## [Recorded data]
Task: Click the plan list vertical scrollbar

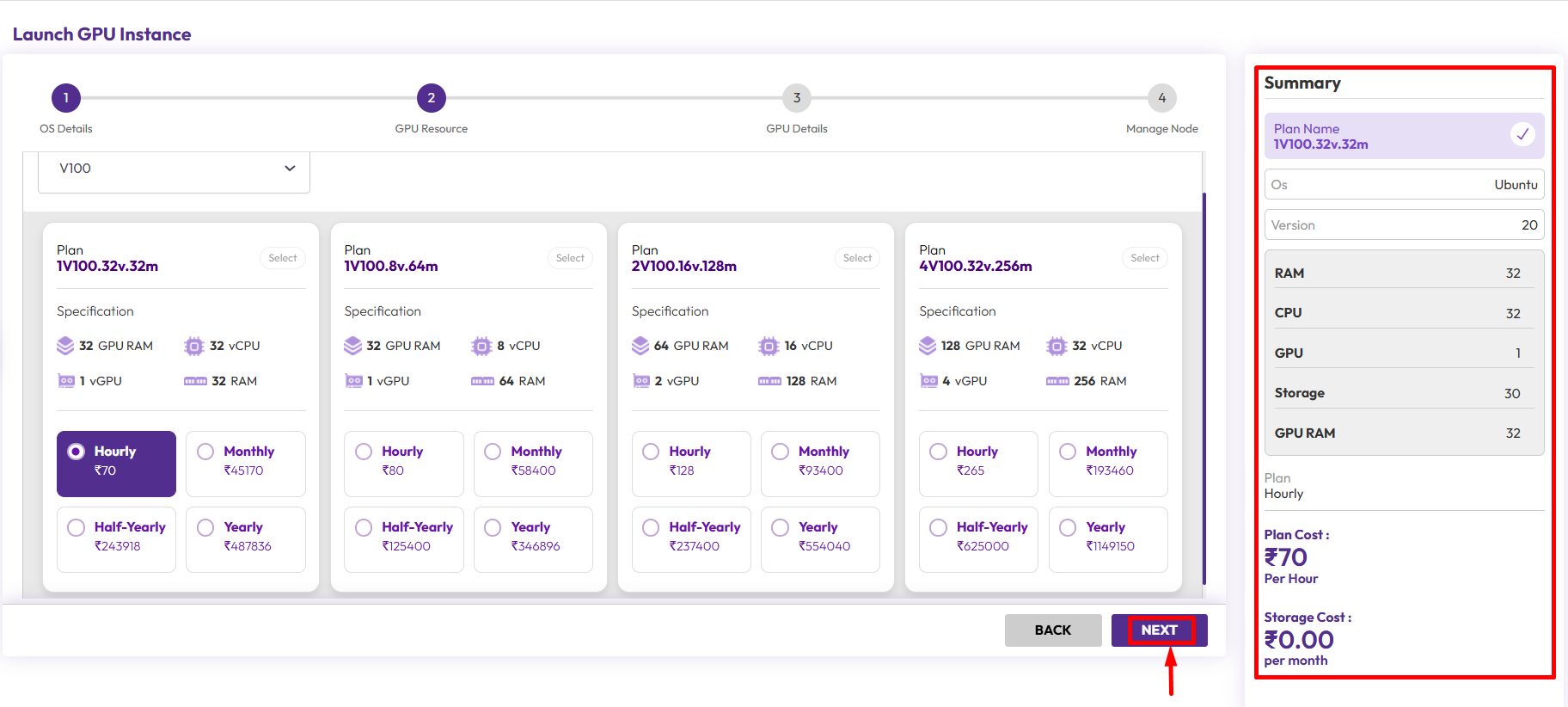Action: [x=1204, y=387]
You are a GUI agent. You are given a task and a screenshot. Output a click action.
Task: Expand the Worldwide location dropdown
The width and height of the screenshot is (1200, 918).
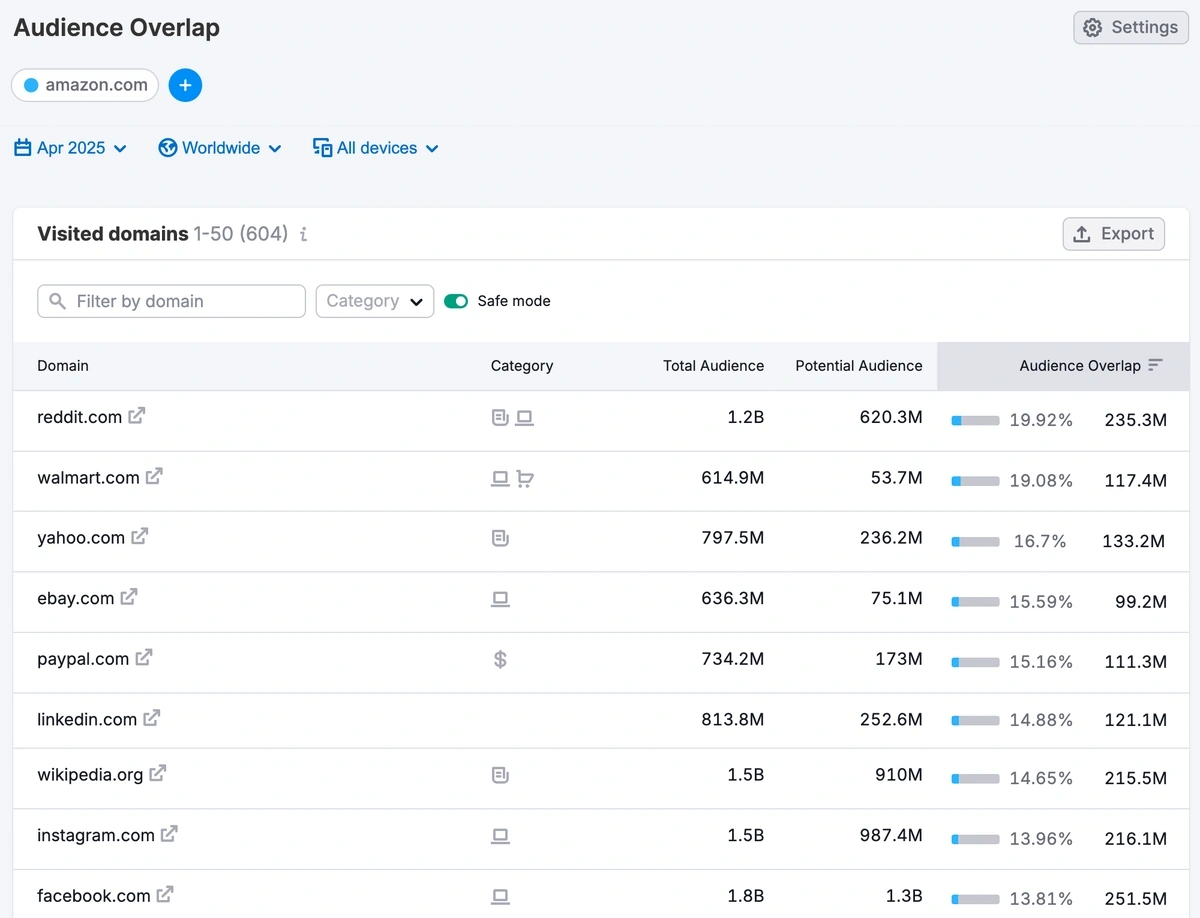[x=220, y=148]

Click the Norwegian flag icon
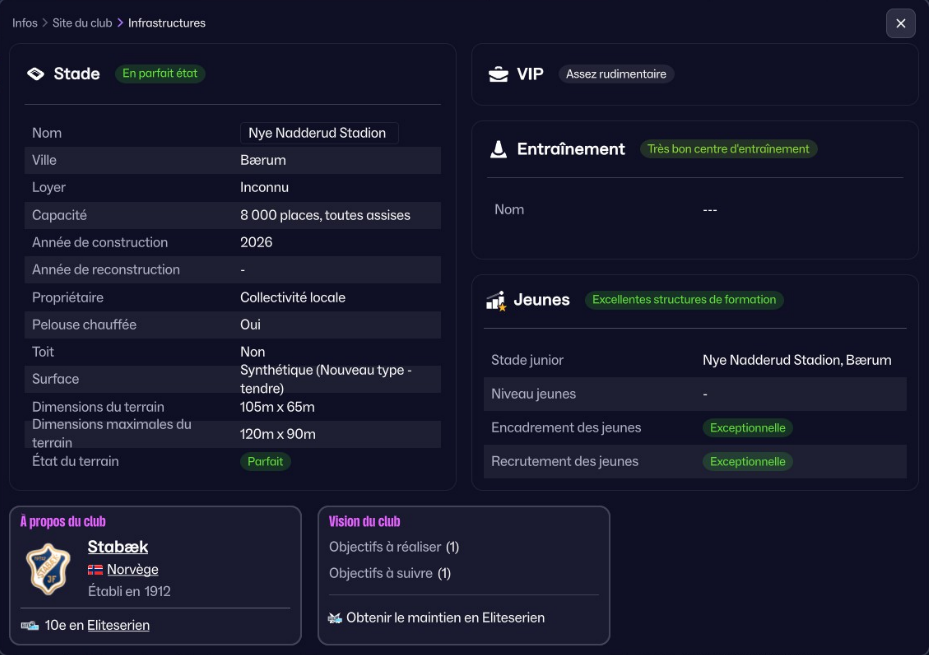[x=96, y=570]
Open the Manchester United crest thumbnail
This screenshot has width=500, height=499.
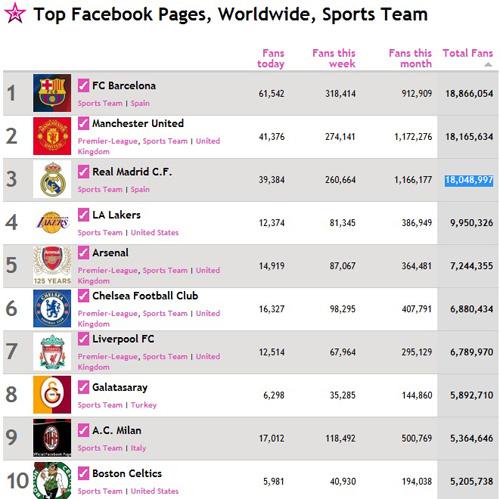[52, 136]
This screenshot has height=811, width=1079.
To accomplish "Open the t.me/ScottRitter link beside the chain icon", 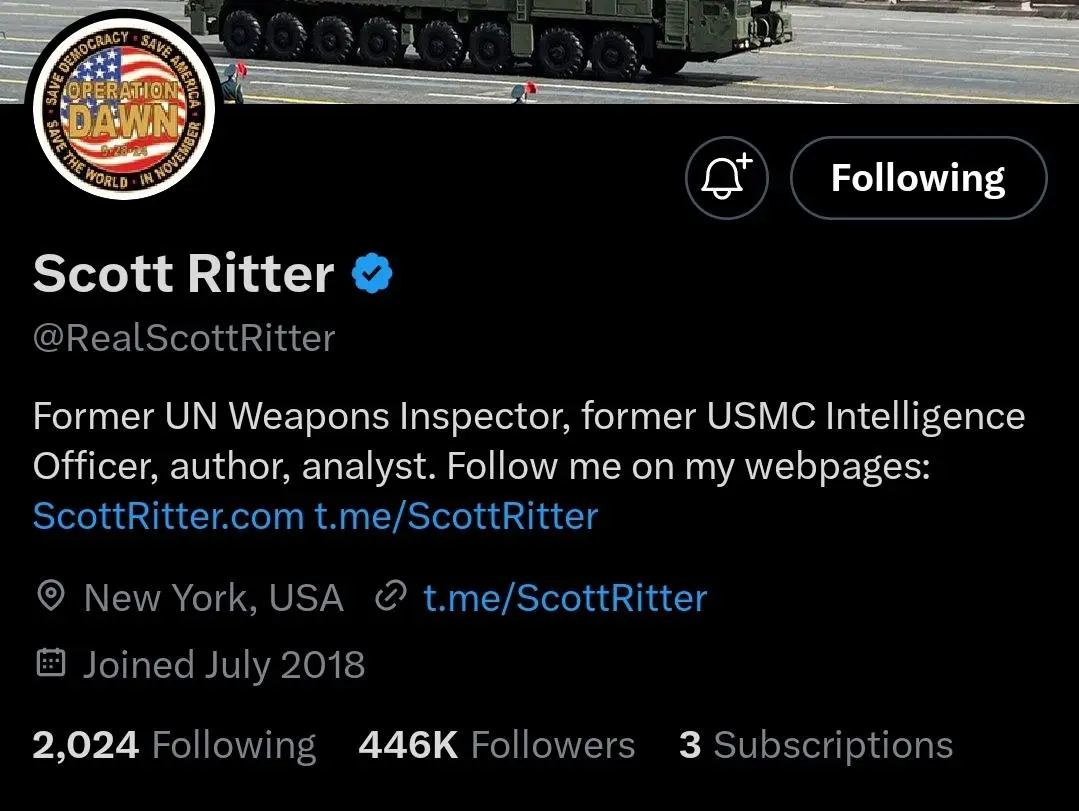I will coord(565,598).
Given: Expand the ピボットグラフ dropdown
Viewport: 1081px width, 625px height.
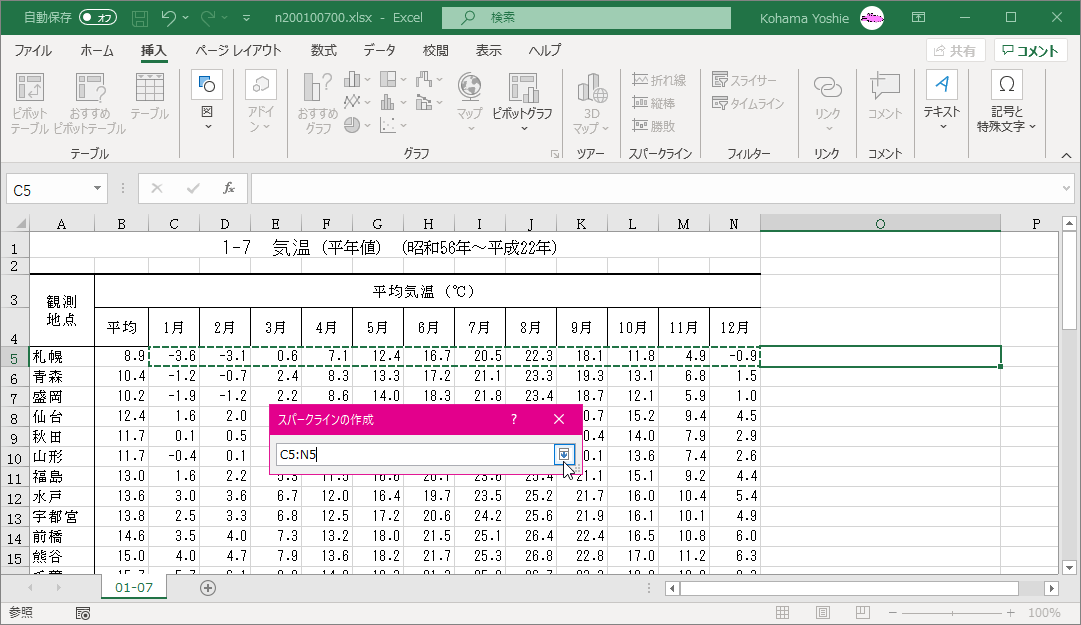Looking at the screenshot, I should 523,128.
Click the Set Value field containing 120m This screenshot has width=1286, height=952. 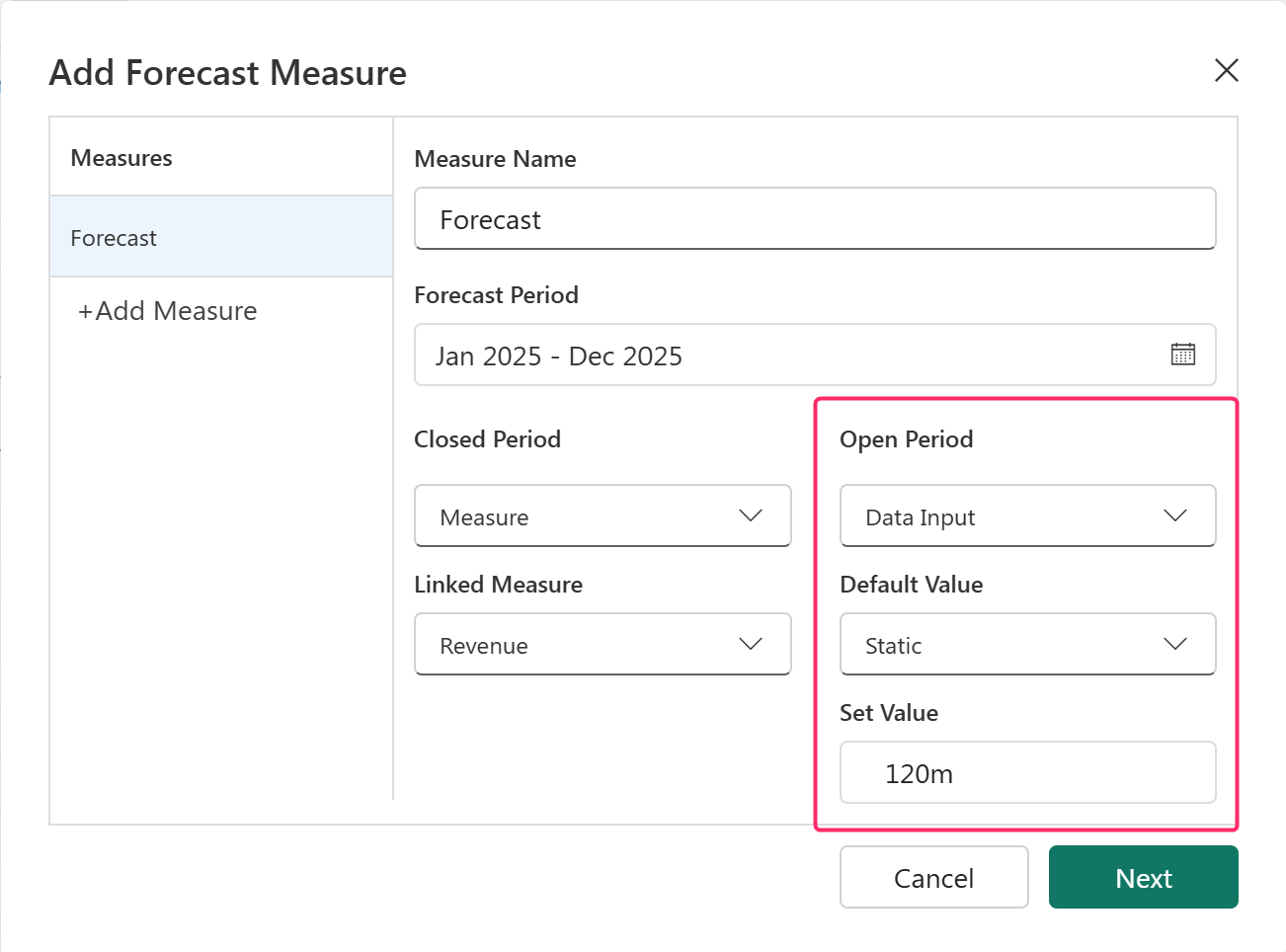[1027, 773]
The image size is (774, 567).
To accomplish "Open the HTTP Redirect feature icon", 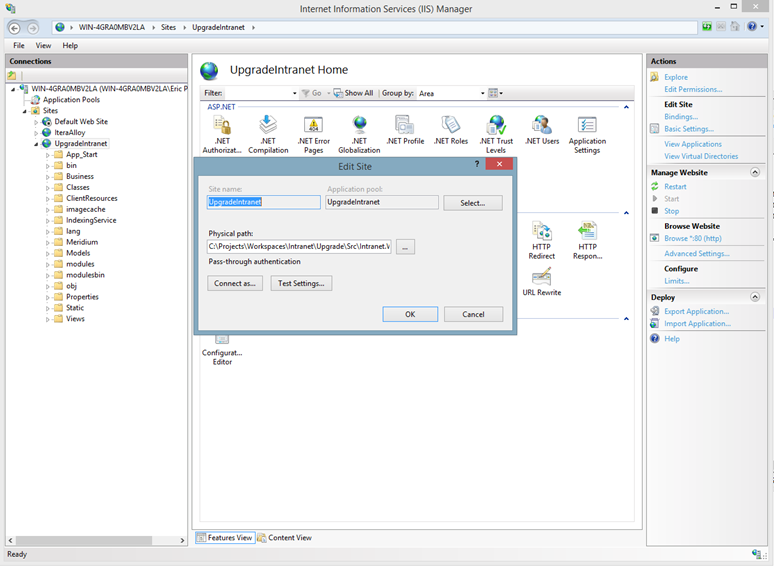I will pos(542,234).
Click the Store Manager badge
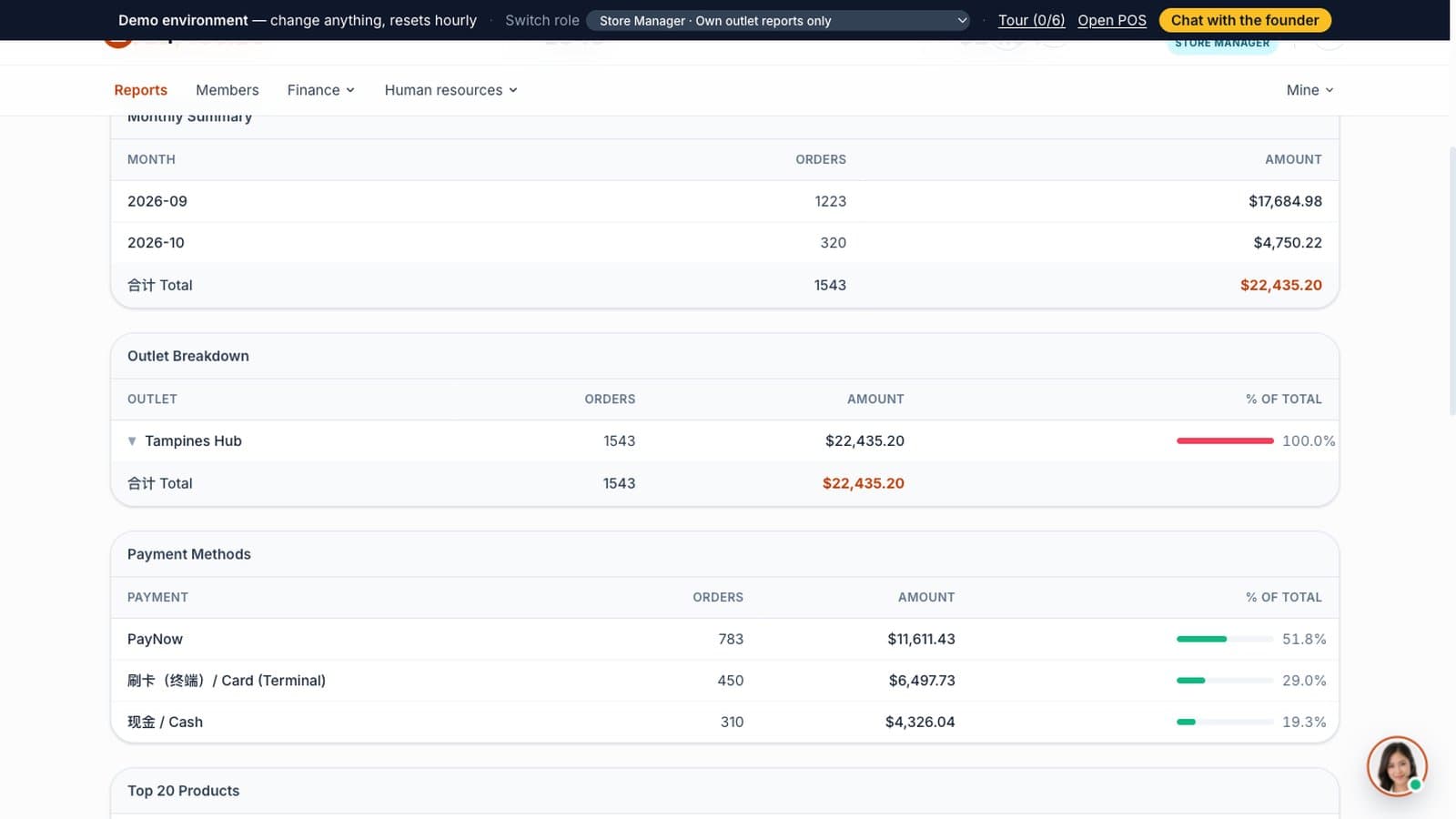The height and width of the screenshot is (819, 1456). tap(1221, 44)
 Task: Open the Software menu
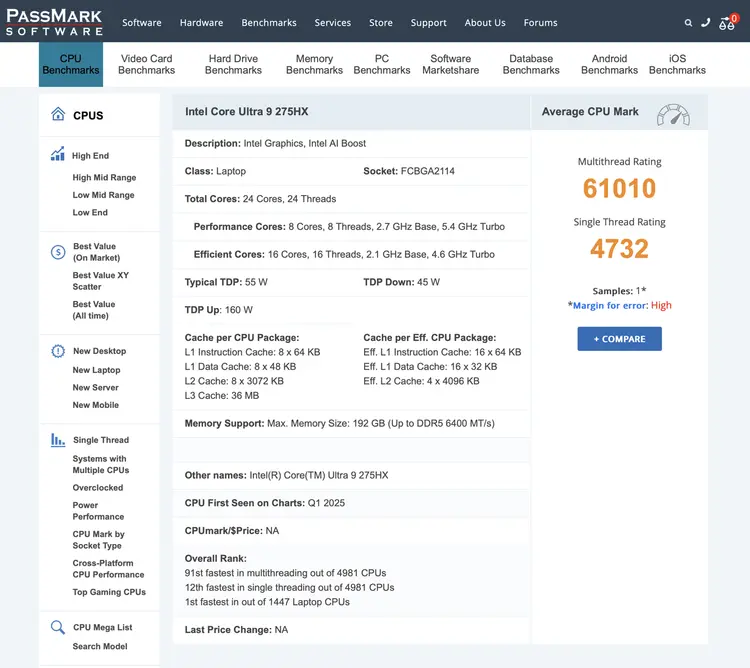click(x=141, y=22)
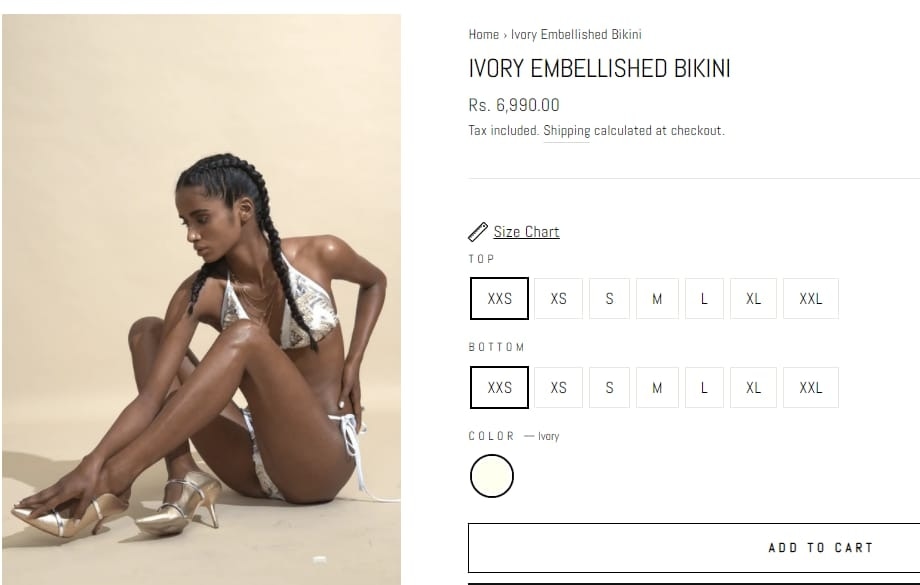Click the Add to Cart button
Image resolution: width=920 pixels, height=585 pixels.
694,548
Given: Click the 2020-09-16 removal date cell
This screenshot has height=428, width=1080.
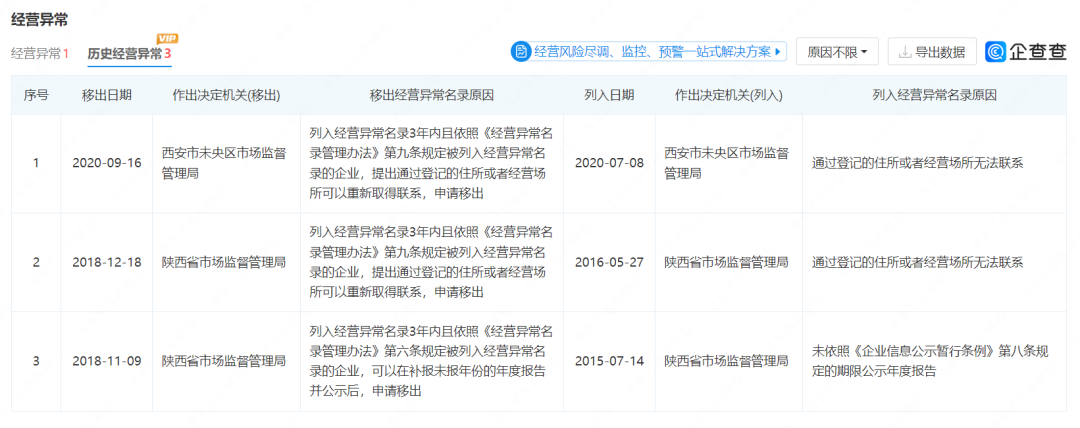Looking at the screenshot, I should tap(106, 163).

## [Exercise prompt]
Echo the lines from the one containing "Task: Open the Software menu" through the end of the records, inclusive, leaving out the pictures.

## [Full solution]
 Task: Open the Software menu
click(x=141, y=22)
Click the Add to Cart button
Image resolution: width=920 pixels, height=585 pixels.
694,548
Given: Click the 2020-09-16 removal date cell
This screenshot has height=428, width=1080.
Looking at the screenshot, I should tap(106, 163).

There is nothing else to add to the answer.